[Saved data entries]
+ + + +

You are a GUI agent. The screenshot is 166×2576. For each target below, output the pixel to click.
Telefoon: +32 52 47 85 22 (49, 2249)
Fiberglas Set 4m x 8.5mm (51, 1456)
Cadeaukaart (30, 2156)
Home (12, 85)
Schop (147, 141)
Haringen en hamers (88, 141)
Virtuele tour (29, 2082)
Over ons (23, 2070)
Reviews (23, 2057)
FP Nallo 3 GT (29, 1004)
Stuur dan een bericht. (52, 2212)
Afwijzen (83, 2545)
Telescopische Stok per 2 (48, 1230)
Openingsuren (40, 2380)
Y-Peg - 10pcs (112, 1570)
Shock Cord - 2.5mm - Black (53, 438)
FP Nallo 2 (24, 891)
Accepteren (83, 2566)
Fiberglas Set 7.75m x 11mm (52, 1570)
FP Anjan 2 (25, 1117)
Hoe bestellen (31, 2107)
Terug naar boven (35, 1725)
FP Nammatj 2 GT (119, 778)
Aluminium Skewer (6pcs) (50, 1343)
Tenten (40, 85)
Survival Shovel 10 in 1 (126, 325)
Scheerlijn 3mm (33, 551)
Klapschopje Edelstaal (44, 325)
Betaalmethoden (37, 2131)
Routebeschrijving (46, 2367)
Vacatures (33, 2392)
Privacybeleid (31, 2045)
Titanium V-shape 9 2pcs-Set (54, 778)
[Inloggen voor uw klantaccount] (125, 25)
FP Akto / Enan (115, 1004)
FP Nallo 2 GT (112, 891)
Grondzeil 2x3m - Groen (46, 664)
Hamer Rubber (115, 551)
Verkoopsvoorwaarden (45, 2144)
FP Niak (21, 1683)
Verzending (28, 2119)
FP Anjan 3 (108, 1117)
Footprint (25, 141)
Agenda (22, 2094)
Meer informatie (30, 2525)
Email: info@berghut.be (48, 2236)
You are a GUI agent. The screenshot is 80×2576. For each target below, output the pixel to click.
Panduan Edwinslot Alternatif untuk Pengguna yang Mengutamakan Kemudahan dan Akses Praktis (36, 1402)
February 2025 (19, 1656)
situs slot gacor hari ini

+ + + +

Pull together all lines from the data that mention the word "each".

You are a GUI agent. The screenshot is 166×2576. For each target below, output the pixel to click.
You are a GUI agent. The screenshot is 80×2576. For each target below, output the pixel to click.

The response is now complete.